Let us suppose that one of the fireworks is launched from the top of the building with an initial upward velocity of 125 ft/sec (correct velocity) and the building has a height of 40 feet. When, in seconds s, will the firework land if it does not explode? Give answer to a tenth of a decimal (ex: 12.7 sec)
h(t) = -16t^2 + 125t + 40
solve using quadratic formula
To find the time when the firework lands, we need to determine when the height of the firework is equal to zero.
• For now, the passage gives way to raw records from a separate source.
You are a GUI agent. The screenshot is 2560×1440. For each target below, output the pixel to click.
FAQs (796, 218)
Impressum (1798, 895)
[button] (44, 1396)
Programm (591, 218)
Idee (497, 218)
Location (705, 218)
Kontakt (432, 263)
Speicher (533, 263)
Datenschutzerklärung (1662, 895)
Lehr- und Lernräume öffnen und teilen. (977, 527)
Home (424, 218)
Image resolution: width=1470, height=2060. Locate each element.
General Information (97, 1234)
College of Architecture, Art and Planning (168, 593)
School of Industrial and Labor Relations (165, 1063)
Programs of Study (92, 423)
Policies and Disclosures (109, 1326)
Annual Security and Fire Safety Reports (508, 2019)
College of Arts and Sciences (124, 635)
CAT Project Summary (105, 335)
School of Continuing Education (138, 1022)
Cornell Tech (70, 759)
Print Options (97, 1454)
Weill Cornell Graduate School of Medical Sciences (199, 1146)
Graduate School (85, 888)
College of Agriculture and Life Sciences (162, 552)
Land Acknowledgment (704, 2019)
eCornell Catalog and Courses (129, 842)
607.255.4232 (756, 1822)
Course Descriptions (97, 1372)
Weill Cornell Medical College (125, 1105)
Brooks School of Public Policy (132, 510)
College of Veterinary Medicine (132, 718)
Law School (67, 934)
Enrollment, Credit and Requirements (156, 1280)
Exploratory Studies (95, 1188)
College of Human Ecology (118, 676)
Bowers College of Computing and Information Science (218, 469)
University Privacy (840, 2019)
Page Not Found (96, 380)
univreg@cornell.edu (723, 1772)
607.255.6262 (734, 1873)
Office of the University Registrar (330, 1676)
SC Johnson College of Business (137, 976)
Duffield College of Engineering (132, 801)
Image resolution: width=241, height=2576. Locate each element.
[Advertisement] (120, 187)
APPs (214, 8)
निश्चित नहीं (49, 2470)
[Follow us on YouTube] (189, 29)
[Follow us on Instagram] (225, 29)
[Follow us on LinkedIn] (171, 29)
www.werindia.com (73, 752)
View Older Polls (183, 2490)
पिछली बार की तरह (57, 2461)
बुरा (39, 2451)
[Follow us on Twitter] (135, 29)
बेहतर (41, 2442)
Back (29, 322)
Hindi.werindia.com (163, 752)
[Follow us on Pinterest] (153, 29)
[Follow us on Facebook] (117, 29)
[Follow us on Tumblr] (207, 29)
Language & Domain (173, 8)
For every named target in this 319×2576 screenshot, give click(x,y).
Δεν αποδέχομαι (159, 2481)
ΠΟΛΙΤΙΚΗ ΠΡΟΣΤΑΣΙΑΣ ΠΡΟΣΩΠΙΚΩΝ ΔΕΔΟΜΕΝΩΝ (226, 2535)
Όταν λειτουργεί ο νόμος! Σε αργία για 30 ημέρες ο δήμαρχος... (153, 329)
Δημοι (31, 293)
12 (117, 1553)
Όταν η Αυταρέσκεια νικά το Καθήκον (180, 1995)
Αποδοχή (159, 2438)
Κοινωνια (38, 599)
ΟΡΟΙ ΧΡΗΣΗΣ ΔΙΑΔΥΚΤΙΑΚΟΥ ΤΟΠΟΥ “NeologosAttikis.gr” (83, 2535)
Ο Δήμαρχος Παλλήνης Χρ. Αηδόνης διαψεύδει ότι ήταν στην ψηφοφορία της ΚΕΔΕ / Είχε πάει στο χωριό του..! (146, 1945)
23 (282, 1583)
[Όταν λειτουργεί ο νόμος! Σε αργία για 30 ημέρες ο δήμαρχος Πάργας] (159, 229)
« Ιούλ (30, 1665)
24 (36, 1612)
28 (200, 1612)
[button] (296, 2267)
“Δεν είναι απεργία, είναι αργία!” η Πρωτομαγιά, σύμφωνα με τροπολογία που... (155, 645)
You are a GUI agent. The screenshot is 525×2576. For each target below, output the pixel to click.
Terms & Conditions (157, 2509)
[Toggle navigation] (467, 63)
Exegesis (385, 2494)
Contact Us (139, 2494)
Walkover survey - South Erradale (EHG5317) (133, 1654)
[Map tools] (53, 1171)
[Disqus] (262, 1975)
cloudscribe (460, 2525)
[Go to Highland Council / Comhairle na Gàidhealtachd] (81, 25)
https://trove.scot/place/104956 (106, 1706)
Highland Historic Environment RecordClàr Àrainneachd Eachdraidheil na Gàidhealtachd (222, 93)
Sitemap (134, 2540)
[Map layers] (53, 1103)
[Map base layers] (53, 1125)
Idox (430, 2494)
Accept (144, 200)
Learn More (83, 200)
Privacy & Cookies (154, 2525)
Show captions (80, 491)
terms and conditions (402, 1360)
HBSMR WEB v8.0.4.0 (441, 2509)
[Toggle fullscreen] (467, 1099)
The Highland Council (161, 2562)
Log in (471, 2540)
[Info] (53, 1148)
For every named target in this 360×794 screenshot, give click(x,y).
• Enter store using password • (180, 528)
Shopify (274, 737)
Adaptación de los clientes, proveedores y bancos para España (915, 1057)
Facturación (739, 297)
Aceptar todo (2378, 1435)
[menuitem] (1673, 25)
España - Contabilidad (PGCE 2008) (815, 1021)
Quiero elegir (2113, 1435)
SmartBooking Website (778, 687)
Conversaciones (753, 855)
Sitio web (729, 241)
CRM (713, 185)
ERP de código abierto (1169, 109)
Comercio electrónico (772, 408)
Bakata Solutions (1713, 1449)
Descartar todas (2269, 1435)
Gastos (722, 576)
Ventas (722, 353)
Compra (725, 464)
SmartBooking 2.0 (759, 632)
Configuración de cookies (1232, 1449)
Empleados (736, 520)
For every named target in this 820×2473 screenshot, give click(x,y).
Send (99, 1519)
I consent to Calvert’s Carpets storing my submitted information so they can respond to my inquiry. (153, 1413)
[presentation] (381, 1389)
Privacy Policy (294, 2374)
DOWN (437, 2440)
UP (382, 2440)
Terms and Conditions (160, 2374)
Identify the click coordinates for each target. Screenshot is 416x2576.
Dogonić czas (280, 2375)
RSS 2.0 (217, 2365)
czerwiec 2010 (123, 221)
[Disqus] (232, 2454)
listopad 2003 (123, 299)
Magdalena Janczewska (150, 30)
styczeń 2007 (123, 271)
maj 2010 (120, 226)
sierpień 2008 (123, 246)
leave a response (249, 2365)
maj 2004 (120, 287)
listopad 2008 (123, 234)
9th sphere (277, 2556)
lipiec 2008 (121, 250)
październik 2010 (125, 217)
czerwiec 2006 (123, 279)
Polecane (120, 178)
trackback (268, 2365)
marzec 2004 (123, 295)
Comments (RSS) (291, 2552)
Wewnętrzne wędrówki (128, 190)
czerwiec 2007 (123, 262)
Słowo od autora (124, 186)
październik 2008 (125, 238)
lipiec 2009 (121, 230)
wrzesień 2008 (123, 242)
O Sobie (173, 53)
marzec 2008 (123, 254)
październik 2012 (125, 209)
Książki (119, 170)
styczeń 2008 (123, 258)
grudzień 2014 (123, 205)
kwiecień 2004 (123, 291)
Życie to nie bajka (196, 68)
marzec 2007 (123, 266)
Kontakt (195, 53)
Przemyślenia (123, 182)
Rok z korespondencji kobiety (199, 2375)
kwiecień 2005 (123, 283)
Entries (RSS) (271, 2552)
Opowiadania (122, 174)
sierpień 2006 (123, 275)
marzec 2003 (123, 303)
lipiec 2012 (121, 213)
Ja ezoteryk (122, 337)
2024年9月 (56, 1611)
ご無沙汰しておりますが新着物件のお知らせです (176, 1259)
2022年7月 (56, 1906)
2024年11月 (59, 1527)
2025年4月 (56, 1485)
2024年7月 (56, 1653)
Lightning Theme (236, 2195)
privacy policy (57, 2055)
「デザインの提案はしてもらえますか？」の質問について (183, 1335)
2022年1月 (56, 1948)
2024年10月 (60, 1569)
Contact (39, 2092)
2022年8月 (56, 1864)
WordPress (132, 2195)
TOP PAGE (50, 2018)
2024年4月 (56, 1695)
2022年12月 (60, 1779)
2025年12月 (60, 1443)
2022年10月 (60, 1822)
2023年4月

We can set the equation h(t) = 0 and solve for t using the quadratic formula.
The equation is given by:
h(t) = -16t^2 + 125t + 40
Setting h(t) = 0:
-16t^2 + 125t + 40 = 0
Using the quadratic formula:
t = (-b ± √(b^2 - 4ac)) / (2a)
In this equation:
a = -16
b = 125
c = 40
Plugging these values into the quadratic formula, we get:
t = (-125 ± √(125^2 - 4*(-16)*40)) / (2*(-16))
Simplifying:
t = (-125 ± √(15625 + 2560)) / (-32)
t = (-125 ± √(18185)) / (-32)
Calculating the square root and simplifying further:
t = (-125 ± 134.91) / (-32)
Using both the positive and negative values, we have two possible times:
t1 = (-125 + 134.91) / (-32) ≈ 0.294 seconds
t2 = (-125 - 134.91) / (-32) ≈ -7.169 seconds
Since time cannot be negative in this context, the firework will land approximately 0.294 seconds after being launched.